I ask because it seems to me to be the case, but everywhere I read it says a formal group law induces a group structure on a formal group scheme, basically the one denoted by $Spf(R[[x]])$, which has $\operatorname{Spec} R$ as its underlying topological space, and $R[[x]]$ as its structure sheaf.
The fibre product $\operatorname{Spec} R[[x]] \times_R \operatorname{Spec} R[[y]]$ is not isomorphic to $\operatorname{Spec} R[[x,y]]$. Indeed, the map \begin{align*} \phi \colon R[[x]] \otimes_R R[[y]] &\to R[[x,y]]\\ f \otimes g &\mapsto fg \end{align*} is injective (I think), but not surjective, even when $R = k$ is a field (and probably one can reduce to this case by choosing a maximal ideal).
Indeed, for $f = \sum_{n=0}^\infty a_n x^n \in k[[x]]$ and $g = \sum_{m=0}^\infty b_m y^m \in k[[y]]$, we have $$fg = \sum_{m=0}^\infty b_m f y^m.$$ Every element in the image of $\phi$ is a finite linear combination of such. Thus, for an element $$h = \sum_{m=0}^\infty h_m y^m \in k[[x,y]],\ \ \ \ \ \ \ h_m \in k[[x]]$$ to be in the image of $\phi$, the span of the $h_m$ in $k[[x]]$ needs to be a finite-dimensional subspace (contained in the span of the $f$'s occurring). Most elements do not satisfy this property. For example, consider $$h = 1 + xy + (xy)^2 + \ldots,$$ so $h_m = x^m$.

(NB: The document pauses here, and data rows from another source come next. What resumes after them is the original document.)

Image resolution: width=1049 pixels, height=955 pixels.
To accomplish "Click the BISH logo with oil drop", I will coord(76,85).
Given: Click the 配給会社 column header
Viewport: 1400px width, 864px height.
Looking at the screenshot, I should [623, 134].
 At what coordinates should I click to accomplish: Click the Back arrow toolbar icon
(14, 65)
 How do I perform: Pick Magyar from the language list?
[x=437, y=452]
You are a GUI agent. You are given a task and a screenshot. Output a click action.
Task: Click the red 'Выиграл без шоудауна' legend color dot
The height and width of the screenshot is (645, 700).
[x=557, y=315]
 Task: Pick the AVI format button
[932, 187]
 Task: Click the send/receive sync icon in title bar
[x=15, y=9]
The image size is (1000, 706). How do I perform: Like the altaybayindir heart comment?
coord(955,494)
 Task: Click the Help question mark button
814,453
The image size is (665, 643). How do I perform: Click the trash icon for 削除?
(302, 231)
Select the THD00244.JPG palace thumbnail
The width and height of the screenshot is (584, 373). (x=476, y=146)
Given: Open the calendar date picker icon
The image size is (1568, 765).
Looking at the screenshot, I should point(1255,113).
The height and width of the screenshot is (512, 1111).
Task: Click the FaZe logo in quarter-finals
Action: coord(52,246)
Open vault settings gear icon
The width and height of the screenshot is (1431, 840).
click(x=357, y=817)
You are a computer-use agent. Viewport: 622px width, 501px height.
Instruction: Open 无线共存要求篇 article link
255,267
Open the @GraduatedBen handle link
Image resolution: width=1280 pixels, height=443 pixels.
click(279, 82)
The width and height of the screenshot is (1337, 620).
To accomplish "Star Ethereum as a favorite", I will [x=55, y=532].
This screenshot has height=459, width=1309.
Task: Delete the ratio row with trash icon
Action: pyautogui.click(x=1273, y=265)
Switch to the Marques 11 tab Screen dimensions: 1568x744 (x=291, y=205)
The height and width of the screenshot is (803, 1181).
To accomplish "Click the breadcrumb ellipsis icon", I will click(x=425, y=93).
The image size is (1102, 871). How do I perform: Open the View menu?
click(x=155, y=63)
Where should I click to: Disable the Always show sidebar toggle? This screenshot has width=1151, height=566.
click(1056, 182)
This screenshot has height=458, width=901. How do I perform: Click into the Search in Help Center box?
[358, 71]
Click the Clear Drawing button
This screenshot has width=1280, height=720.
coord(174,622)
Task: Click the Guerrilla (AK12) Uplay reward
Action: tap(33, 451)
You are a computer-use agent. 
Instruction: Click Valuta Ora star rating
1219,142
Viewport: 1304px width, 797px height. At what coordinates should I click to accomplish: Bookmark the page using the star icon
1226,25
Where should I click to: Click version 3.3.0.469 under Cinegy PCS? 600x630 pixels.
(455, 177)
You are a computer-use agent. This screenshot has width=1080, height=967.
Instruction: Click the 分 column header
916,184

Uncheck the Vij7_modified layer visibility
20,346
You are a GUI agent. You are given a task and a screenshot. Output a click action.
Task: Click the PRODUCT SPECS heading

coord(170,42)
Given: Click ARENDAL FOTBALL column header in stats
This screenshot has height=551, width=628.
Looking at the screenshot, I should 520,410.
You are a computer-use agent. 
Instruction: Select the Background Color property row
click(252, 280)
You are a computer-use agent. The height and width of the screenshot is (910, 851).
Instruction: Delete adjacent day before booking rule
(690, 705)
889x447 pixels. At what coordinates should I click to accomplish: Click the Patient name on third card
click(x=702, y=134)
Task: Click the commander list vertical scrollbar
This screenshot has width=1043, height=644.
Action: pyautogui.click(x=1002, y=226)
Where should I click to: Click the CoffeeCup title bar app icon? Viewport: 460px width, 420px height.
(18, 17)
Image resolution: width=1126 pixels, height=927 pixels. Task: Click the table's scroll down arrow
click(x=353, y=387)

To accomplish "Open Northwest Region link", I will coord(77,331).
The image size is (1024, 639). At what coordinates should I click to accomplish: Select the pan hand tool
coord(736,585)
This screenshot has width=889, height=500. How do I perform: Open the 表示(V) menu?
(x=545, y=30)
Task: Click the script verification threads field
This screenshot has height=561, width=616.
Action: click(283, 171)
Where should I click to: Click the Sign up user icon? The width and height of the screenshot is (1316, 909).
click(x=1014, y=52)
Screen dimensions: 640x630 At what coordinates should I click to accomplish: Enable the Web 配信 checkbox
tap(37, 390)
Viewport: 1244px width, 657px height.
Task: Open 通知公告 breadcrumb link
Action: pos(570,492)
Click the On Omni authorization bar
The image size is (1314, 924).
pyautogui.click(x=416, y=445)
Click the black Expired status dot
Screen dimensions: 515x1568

Remark. On the other hand, the fibre product of formal schemes is given by the $\operatorname{Spf}$ of the completed tensor product. Since $\phi$ is surjective onto $R[[x,y]]/(x,y)^n$ for every $n$, we see that $$\phi \colon R[[x]] \hat\otimes_R R[[y]] \stackrel\sim\to R[[x,y]].$$